Data excerpts ▸
··········

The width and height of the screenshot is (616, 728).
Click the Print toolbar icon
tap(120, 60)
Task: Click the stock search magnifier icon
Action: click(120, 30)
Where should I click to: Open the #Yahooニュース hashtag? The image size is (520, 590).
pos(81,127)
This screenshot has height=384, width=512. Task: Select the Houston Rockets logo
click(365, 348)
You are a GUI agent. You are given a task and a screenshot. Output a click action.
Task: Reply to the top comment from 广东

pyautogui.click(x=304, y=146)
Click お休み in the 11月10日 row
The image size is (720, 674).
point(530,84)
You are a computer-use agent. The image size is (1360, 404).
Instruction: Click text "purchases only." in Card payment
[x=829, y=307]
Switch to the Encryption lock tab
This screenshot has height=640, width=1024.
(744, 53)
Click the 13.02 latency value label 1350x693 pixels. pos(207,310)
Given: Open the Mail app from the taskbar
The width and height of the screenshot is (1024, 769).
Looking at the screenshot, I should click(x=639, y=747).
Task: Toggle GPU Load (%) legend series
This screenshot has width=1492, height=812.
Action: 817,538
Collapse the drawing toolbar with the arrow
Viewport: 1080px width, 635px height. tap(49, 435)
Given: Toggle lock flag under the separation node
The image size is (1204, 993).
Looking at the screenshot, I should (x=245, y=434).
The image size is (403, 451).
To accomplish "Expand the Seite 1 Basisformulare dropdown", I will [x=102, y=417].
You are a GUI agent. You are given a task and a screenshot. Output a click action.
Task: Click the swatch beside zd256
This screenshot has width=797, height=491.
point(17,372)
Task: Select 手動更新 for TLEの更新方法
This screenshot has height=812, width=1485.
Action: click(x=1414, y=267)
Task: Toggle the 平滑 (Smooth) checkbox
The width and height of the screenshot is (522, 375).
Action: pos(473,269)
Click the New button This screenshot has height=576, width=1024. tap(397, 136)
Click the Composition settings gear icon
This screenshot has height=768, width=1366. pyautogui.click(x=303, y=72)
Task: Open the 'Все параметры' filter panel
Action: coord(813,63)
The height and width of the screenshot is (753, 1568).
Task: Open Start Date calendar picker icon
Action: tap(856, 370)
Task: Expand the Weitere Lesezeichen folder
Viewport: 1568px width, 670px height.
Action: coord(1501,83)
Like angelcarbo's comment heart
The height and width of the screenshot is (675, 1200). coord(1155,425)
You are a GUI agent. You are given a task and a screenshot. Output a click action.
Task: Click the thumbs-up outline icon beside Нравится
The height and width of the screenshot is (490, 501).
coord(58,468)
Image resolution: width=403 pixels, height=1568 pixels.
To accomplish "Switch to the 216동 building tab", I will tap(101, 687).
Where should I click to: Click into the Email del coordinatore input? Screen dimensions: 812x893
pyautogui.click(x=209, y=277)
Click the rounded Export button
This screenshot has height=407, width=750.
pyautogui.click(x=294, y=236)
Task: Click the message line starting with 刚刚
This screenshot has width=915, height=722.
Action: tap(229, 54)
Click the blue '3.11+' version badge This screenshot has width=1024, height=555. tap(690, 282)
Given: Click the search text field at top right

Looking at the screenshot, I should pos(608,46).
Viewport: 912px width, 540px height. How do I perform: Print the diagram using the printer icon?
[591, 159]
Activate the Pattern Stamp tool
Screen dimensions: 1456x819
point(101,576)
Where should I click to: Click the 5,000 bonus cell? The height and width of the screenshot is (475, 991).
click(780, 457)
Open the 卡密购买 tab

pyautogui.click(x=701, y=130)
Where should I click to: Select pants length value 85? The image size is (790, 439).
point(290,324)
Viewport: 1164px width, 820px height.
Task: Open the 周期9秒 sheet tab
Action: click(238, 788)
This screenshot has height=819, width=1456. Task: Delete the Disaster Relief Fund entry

··········

Stated problem ▸ Can you swap "toolbar" for "menu bar" throughout all the lines above, leaving everything else unchanged?

Answer to this problem ▸
The width and height of the screenshot is (616, 728).
Click the Print menu bar icon
tap(120, 60)
Task: Click the stock search magnifier icon
Action: click(120, 30)
Where should I click to: Open the #Yahooニュース hashtag? The image size is (520, 590).
pos(81,127)
This screenshot has height=384, width=512. Task: Select the Houston Rockets logo
click(365, 348)
You are a GUI agent. You are given a task and a screenshot. Output a click action.
Task: Reply to the top comment from 广东

pyautogui.click(x=304, y=146)
Click お休み in the 11月10日 row
The image size is (720, 674).
point(530,84)
You are a computer-use agent. The image size is (1360, 404).
Instruction: Click text "purchases only." in Card payment
[x=829, y=307]
Switch to the Encryption lock tab
This screenshot has height=640, width=1024.
(744, 53)
Click the 13.02 latency value label 1350x693 pixels. pos(207,310)
Given: Open the Mail app from the taskbar
The width and height of the screenshot is (1024, 769).
Looking at the screenshot, I should click(x=639, y=747).
Task: Toggle GPU Load (%) legend series
This screenshot has width=1492, height=812.
Action: 817,538
Collapse the drawing menu bar with the arrow
Viewport: 1080px width, 635px height. tap(49, 435)
Given: Toggle lock flag under the separation node
The image size is (1204, 993).
Looking at the screenshot, I should (x=245, y=434).
The image size is (403, 451).
To accomplish "Expand the Seite 1 Basisformulare dropdown", I will [x=102, y=417].
You are a GUI agent. You are given a task and a screenshot. Output a click action.
Task: Click the swatch beside zd256
This screenshot has width=797, height=491.
point(17,372)
Task: Select 手動更新 for TLEの更新方法
This screenshot has height=812, width=1485.
Action: click(x=1414, y=267)
Task: Toggle the 平滑 (Smooth) checkbox
The width and height of the screenshot is (522, 375).
Action: pos(473,269)
Click the New button This screenshot has height=576, width=1024. tap(397, 136)
Click the Composition settings gear icon
This screenshot has height=768, width=1366. pyautogui.click(x=303, y=72)
Task: Open the 'Все параметры' filter panel
Action: coord(813,63)
The height and width of the screenshot is (753, 1568).
Task: Open Start Date calendar picker icon
Action: tap(856, 370)
Task: Expand the Weitere Lesezeichen folder
Viewport: 1568px width, 670px height.
Action: coord(1501,83)
Like angelcarbo's comment heart
The height and width of the screenshot is (675, 1200). coord(1155,425)
You are a GUI agent. You are given a task and a screenshot. Output a click action.
Task: Click the thumbs-up outline icon beside Нравится
The height and width of the screenshot is (490, 501).
coord(58,468)
Image resolution: width=403 pixels, height=1568 pixels.
To accomplish "Switch to the 216동 building tab", I will tap(101, 687).
Where should I click to: Click into the Email del coordinatore input? Screen dimensions: 812x893
pyautogui.click(x=209, y=277)
Click the rounded Export button
This screenshot has height=407, width=750.
pyautogui.click(x=294, y=236)
Task: Click the message line starting with 刚刚
This screenshot has width=915, height=722.
Action: tap(229, 54)
Click the blue '3.11+' version badge This screenshot has width=1024, height=555. tap(690, 282)
Given: Click the search text field at top right

Looking at the screenshot, I should pos(608,46).
Viewport: 912px width, 540px height. How do I perform: Print the diagram using the printer icon?
[591, 159]
Activate the Pattern Stamp tool
Screen dimensions: 1456x819
point(101,576)
Where should I click to: Click the 5,000 bonus cell? The height and width of the screenshot is (475, 991).
click(780, 457)
Open the 卡密购买 tab

pyautogui.click(x=701, y=130)
Where should I click to: Select pants length value 85? The image size is (790, 439).
point(290,324)
Viewport: 1164px width, 820px height.
Task: Open the 周期9秒 sheet tab
Action: click(238, 788)
This screenshot has height=819, width=1456. Task: Delete the Disaster Relief Fund entry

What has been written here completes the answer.